Personal information
- Born: August 1, 1950 Rushford, Minnesota, U.S.
- Died: August 5, 2022 (aged 72) Clinton, North Carolina, U.S.
- Listed height: 6 ft 3 in (1.91 m)
- Listed weight: 210 lb (95 kg)

Career information
- High school: Rushford
- College: Iowa State
- NFL draft: 1972: 7th round, 179th overall pick

Career history
- Kansas City Chiefs (1972–1973)*; Green Bay Packers (1974)*; Kansas City Chiefs (1974);
- * Offseason or practice squad member only

Career NFL statistics
- TD–INT: 0–1
- Passing yards: 116
- Passer rating: 45.4
- Stats at Pro Football Reference

= Dean Carlson =

American football player (1950–2022)

Dean Paul Carlson (August 1, 1950 – August 5, 2022) was an American professional football player who was a quarterback in the National Football League (NFL).
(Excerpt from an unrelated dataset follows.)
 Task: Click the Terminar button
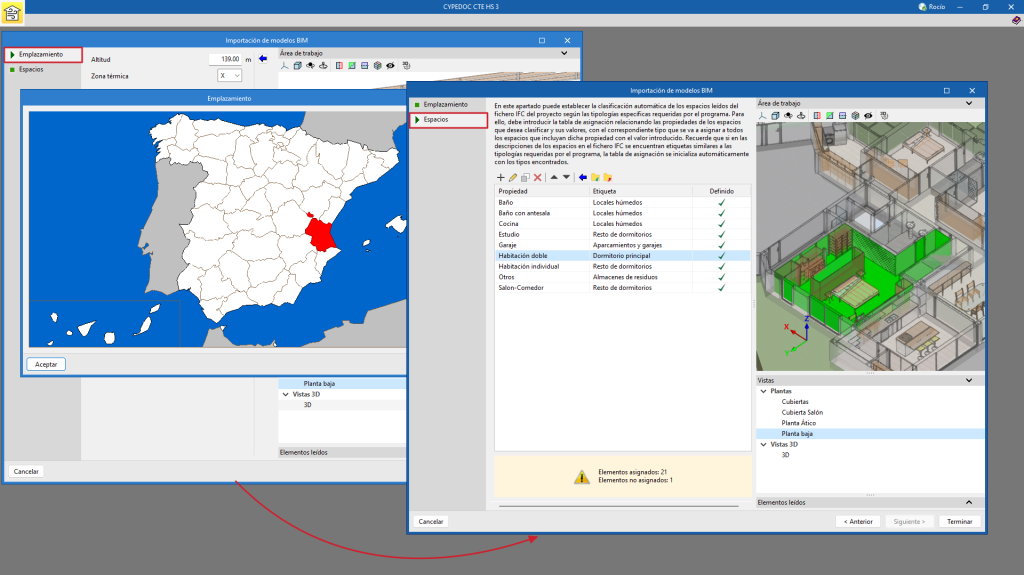click(x=960, y=521)
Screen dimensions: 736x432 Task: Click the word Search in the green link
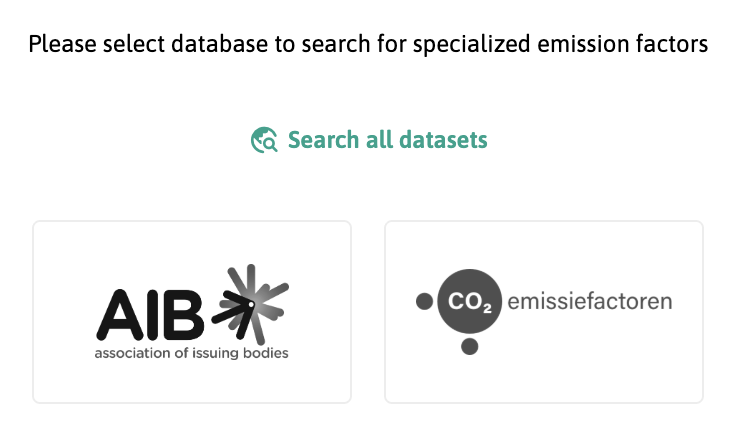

He played college football for the Iowa State Cyclones.

==Early life==
Carlson was born and grew up in Rushford, Minnesota, and attended Rushford High School, where he played football and basketball.

==College career==
Carlson began his collegiate career at Rochester State Junior College and was named All-Region as a sophomore after leading all junior college passers with 2,090 yards and 21 touchdown passes. He transferred to Iowa State University and was named the Cyclones starter going into his first season with the team. He finished the year with 1,391 yards with 11 touchdown passes and 16 interceptions while rushing for 169 yards and four touchdowns. As a senior, he completed 141 of 285 passes for a school record 1,671 yards with 14 touchdowns and 19 interceptions and rushed for an additional seven touchdowns for a Cyclone record 21 total touchdowns as Iowa State went 8–4 and played in the first bowl in program history in the 1971 Sun Bowl. After the season Carlson played in the 1972 Senior Bowl and started in the 1971 North–South Shrine Game.

==Professional career==
Carlson was selected in the seventh round of the 1972 NFL draft by the Kansas City Chiefs. He spent the 1972 season on the Chiefs practice squad and was on and off the active roster in 1973. He was traded to the Green Bay Packers in exchange for a third round draft pick and was the Packers' third-string quarterback until he was waived on October 22, 1974. He was signed by the Chiefs shortly afterwards and made his only appearance in an NFL game in the final game of the 1974 season, completing 7 of 15 pass attempts for 116 yards with one interception and rushing twice for 17 yards in relief of starter Len Dawson.

==Later life and death==
Carlson was later a mortgage broker in Kansas City. He died on August 5, 2022, four days after his 72nd birthday.